Questo percorso nella “piccola differenza” e nell’istante che stravolge tutto – ossia nel ripensamento di un genere che, dopo Penn, non sarebbe più stato lo stesso o, meglio, non avrebbe più potuto far finta di continuare a essere lo stesso – si conclude con Missouri, che mette da parte la mitologia esplorata in Furia Selvaggia e Piccolo grande uomo per raccontare di un west che è una società a tutti gli effetti, e in cui le frontiere separano uno Stato da un altro. Più che decostruire, Penn, questa volta, trascende il genere, e mira soprattutto ad esaltare (guardando al presente) le dinamiche di forza in vigore nella società americana. Così, un meccanismo chiave del genere, quello dell’inseguimento/fuga, viene dilatato e moltiplicato, facendo perdere senso e urgenza alla ricerca, e sottraendo motivazioni alla soluzione del caso.
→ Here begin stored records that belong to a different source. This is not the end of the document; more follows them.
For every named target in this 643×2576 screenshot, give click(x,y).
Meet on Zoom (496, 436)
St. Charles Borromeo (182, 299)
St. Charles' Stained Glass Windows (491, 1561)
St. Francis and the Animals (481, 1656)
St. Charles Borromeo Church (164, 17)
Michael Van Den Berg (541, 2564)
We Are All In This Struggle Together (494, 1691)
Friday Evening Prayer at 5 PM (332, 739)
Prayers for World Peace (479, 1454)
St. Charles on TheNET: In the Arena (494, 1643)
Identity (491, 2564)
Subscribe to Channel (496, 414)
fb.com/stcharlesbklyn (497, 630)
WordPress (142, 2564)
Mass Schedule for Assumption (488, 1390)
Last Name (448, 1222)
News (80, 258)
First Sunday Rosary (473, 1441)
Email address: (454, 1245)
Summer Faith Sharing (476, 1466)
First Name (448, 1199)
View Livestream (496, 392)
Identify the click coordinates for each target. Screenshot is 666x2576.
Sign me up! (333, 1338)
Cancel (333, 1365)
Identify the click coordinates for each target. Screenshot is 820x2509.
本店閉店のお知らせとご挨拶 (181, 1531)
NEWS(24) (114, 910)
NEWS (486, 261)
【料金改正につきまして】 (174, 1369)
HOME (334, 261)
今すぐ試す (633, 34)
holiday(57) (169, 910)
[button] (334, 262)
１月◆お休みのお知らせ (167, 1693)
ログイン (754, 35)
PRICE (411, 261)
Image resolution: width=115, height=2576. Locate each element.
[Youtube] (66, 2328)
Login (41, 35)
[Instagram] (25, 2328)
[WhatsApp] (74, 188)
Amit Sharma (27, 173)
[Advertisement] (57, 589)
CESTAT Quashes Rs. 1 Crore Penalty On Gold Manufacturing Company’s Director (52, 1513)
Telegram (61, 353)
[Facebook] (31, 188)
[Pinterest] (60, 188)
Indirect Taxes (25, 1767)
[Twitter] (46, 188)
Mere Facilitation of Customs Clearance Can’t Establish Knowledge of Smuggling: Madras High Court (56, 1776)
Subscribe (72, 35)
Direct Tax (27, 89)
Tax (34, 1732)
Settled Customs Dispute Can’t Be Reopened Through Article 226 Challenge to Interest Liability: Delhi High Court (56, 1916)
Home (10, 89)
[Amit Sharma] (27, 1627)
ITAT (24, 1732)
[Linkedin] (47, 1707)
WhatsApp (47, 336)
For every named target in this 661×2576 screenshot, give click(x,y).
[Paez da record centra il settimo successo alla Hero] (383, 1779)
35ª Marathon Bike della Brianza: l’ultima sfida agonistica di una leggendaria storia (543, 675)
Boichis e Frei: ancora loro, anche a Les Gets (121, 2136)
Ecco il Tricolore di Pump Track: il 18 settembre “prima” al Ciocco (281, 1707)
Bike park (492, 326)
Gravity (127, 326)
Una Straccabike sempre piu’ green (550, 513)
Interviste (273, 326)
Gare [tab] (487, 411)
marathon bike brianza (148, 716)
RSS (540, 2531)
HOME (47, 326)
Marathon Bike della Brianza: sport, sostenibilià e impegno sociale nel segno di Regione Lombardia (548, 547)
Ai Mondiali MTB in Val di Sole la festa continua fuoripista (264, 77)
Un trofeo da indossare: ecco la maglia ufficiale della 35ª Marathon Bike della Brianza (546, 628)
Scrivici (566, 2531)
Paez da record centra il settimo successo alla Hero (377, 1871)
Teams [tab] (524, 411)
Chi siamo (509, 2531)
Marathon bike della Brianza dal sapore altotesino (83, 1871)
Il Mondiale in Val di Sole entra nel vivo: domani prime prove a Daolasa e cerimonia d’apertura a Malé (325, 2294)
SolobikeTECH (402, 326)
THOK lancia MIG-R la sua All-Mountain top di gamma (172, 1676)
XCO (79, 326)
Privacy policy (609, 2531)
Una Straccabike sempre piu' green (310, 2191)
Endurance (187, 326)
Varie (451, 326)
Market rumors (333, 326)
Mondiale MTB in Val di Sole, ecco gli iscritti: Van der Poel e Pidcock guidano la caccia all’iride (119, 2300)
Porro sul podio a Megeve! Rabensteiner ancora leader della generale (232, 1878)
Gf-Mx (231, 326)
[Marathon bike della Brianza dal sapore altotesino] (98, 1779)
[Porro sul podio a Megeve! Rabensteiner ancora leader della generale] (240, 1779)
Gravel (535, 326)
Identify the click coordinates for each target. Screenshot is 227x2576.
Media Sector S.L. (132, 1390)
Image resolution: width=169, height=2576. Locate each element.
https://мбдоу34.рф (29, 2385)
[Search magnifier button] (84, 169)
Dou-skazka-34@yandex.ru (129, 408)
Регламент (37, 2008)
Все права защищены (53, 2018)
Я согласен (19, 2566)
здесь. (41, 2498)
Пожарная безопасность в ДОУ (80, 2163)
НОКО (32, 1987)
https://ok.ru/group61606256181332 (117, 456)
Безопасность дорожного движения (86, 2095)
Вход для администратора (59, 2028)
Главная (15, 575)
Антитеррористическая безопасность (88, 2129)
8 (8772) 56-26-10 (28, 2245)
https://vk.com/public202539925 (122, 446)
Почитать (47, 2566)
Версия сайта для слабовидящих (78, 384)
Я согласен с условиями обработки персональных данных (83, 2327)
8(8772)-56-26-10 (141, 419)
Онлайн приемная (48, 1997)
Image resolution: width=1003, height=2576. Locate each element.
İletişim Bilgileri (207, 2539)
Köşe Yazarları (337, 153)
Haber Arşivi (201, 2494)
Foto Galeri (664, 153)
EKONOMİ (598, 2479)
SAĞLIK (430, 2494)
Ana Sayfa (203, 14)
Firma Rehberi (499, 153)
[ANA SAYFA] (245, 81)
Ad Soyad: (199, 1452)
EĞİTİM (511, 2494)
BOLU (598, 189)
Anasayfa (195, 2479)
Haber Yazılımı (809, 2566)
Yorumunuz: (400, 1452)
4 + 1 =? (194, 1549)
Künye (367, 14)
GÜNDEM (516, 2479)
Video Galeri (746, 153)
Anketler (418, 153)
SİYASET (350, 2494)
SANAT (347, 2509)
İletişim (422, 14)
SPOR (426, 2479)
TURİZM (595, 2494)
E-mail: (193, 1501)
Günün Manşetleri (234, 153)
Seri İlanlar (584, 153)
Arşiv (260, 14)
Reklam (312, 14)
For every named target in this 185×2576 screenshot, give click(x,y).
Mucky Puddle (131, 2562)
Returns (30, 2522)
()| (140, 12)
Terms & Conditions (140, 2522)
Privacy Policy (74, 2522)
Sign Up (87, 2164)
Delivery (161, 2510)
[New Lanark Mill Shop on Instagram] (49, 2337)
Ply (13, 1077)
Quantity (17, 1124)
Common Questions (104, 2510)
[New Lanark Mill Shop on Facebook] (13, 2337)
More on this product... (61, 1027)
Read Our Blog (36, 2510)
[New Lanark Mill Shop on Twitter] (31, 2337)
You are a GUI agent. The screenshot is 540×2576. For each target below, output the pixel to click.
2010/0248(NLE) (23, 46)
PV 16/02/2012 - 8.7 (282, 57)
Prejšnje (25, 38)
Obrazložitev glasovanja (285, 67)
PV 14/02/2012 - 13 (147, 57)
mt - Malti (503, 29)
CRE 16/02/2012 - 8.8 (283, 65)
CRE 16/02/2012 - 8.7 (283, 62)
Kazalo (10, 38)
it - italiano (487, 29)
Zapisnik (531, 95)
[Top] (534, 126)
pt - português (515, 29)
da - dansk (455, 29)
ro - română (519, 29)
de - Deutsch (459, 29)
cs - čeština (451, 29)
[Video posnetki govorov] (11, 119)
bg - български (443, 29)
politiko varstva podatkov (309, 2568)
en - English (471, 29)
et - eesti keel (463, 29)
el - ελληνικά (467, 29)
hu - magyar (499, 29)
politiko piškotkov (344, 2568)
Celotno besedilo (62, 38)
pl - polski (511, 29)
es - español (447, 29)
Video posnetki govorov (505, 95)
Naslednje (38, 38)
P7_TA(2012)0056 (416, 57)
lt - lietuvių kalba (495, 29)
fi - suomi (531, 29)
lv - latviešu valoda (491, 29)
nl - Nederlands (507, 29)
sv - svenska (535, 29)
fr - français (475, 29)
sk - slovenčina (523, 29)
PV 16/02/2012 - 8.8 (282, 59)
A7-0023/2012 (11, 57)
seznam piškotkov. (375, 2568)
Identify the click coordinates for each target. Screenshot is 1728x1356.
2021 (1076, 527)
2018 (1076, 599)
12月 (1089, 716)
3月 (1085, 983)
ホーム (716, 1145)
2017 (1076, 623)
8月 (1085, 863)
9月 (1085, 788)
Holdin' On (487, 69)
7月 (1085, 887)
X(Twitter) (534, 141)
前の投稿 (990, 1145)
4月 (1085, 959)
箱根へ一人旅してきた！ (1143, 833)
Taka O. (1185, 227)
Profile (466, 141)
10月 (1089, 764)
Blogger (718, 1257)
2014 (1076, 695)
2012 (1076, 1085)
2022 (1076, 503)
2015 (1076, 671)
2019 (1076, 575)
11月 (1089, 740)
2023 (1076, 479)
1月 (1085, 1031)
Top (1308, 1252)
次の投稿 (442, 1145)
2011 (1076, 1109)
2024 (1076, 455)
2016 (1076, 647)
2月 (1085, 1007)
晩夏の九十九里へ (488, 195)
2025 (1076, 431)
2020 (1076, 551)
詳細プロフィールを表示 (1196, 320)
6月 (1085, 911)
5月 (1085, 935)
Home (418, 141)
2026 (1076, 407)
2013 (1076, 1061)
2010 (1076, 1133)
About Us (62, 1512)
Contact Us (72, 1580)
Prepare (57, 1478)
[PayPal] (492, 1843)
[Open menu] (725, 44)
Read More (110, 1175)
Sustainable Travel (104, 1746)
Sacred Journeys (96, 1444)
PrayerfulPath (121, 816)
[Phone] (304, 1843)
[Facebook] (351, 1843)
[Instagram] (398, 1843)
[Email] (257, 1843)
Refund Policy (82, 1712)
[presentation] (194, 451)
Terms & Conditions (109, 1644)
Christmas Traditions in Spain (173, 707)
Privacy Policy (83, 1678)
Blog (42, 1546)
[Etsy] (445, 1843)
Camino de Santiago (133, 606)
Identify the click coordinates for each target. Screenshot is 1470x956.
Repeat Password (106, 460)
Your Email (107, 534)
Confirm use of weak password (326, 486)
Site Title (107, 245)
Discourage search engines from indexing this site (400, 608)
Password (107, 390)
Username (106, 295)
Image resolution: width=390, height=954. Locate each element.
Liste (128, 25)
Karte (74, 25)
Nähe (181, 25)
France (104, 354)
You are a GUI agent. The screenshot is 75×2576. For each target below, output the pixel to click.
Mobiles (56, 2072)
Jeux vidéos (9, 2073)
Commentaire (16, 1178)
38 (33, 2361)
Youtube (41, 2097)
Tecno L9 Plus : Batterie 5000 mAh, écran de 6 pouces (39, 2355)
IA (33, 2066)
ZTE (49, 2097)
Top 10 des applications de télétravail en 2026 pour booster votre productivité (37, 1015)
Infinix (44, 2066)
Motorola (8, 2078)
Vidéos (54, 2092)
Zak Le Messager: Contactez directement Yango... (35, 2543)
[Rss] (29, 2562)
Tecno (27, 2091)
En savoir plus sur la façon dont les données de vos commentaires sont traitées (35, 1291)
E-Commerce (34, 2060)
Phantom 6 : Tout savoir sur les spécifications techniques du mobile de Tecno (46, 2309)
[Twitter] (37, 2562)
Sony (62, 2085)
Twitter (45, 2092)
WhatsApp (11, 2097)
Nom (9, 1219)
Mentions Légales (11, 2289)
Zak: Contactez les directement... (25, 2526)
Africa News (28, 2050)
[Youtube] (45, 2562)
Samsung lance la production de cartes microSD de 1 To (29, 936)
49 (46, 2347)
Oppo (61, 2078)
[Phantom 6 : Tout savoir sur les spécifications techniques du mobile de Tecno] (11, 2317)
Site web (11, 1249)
Restano un balletto violento tra due uomini – Tom Logan (Jack Nicholson), il ladro, e Robert Lee Clayton (Marlon Brando), il cacciatore di taglie – e la caccia come momento “teatrale” tutto sommato indifferente all’epilogo (sul quale, giustamente, il film taglia corto): Penn fa incontrare i due personaggi per la prima volta dopo 45 minuti dall’inizio del film, e di lì in poi svolge il racconto come una danza (spesso macabra) di avvicinamento e allontanamento, sopraffazione fisica e competizione dello sguardo. Non c’è più nulla da affermare, rivendicare, contendere; nessun valore da riconoscere, nessuna parola da divulgare.

Penn, sullo sfondo di un paese sempre più affollato di rovine reali e simboliche (il declino della sua New York l’esempio più tragico), chiude la stagione del cinema nuovo americano riaffermando un orizzonte di perdita fatale, continua e inarrestabile, identificato con chiarezza, una prima volta, in uno dei suoi film più belli, La caccia (con Brando “cacciatore per legge” in un ruolo simmetrico e opposto a quello di Clayton). Il West di Missouri non è né conquistato, né modernizzato, né rimpianto, né ricondotto nostalgicamente a un passato leggendario: è solo fallito e tradito. Non resta che andarsene – ancora più in là, ancora oltre, da qualche parte. Nel finale di Missouri, Penn lascia vivi solo Logan e la donna di cui egli è innamorato, la “moderna” Jane (un’anticipazione della Georgia del film di cinque anni dopo). Ed è a lei, non a caso, che fa dire: «Non voglio passare il resto della mia vita a vendicarmi di qualcuno».

Riferimenti bibliografici
R. Barthes, Miti d’oggi, Einaudi, Torino 1974.
G. Deleuze, L’immagine-movimento. Cinema 1, Einaudi, Torino 2016.
A.S. Labarthe, Rencontre avec Arthur Penn, “Cahiers du Cinéma”, n. 140, febbraio 1963.
M. Morandini, Arthur Penn, in R. Bellour (a cura di), Il Western,Feltrinelli, Milano 1973.